Managing a 300 to 500 unit asset for an owner-operator is a different job than managing for a third-party fee management shop. When the company owns what you're running, the scrutiny on NOI, delinquency, and capex decisions is real and ongoing. Berkshire Residential Investments operates that way, and the Property Manager role at Soho Parkway reflects it.

What the Role Actually Involves

This is a full-scope property management position. You'll own the financial performance of the asset alongside your Regional Manager, which means budgets, monthly and quarterly forecasts, and capital planning aren't things that happen to you. You build them. You need to understand how an operational call (a concession, a staffing decision, a deferred punch list item) shows up in the financials later. If you can read a T-12 and explain variance, you're already ahead of most applicants.

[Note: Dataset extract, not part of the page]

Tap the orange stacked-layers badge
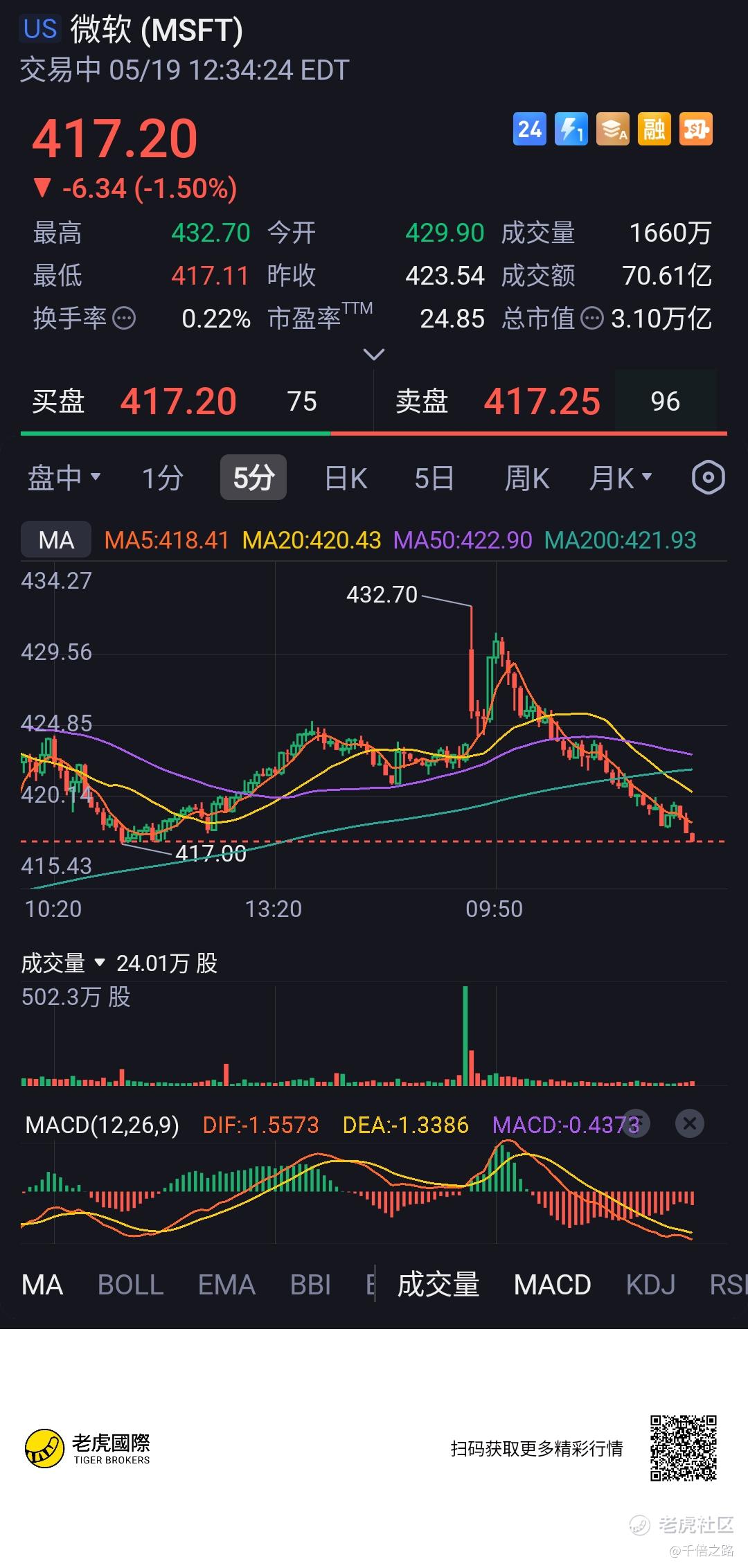Viewport: 748px width, 1568px height. click(613, 129)
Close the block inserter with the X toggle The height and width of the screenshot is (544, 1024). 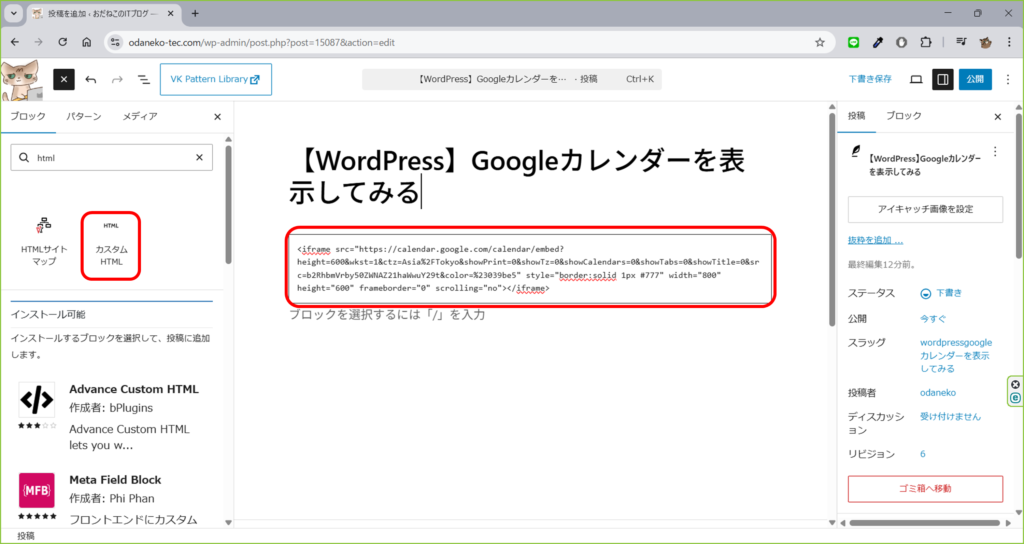(x=64, y=80)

On the people side, you'll recruit, hire, train, and manage your on-site team. That includes performance reviews and the harder conversations that come with them. Berkshire puts real weight on team development, so if your instinct is to hoard knowledge rather than build the people around you, this probably isn't the right fit.

Resident communication and marketing round out the day-to-day. You'll handle communications on service requests, concerns, and community engagement, and you'll stay active on the promotional and content side. Traffic and occupancy don't manage themselves.

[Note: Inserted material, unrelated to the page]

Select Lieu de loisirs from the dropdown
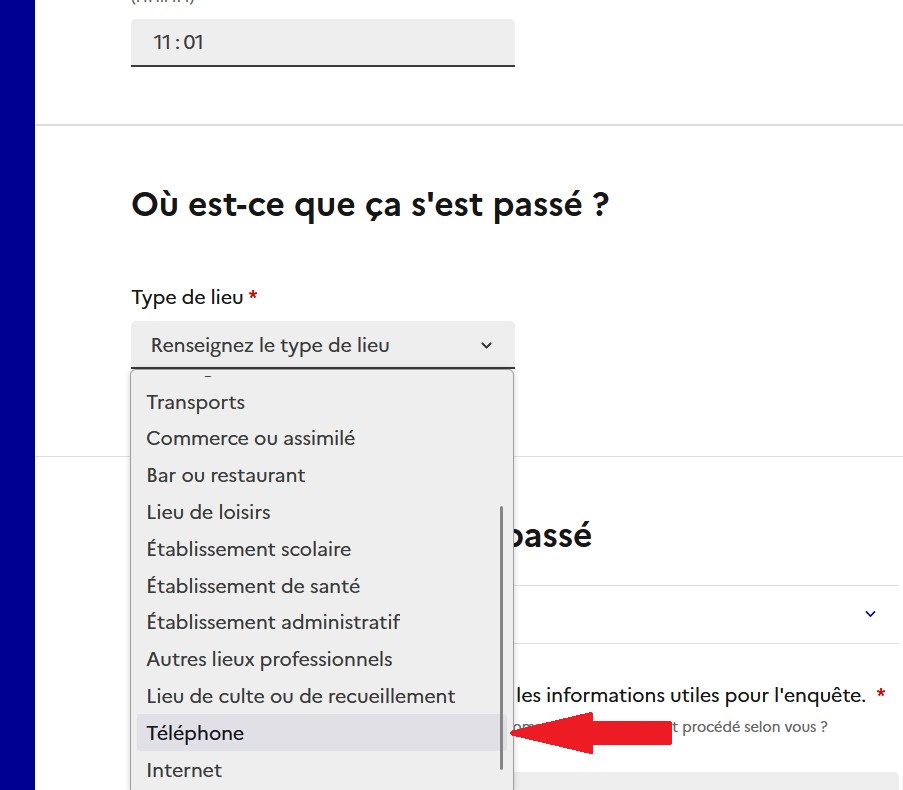 [x=207, y=512]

What Berkshire Is Looking For

  • Five or more years in multifamily property management
  • Demonstrated experience with budgeting and financial reporting
  • Comfort with property management software and financial analysis tools
  • Strong written and verbal communication skills
  • Proven leadership, with the ability to hire and develop a team
  • Ability to work effectively with residents and staff from diverse backgrounds

The posting mentions a sense of humor explicitly, which is either a cultural signal or a warning. Probably both.

A Note on What Separates Strong Candidates

We've seen a lot of property managers who can hold occupancy in a stable asset. The ones who stand out at owner-operator companies can also explain why a decision they made in Q2 showed up as favorable variance in Q3. At this unit count, you're large enough that small operational inefficiencies compound fast, but not so large that you can hide behind layers of staff. You're close to the work. The best candidates for this role are comfortable being accountable for both the numbers and the culture on the same day, sometimes before lunch.

Berkshire offers three weeks of vacation, a 25% rent discount, personal development planning, and competitive benefits. The company is an equal opportunity employer committed to diversity and inclusion across all employment practices.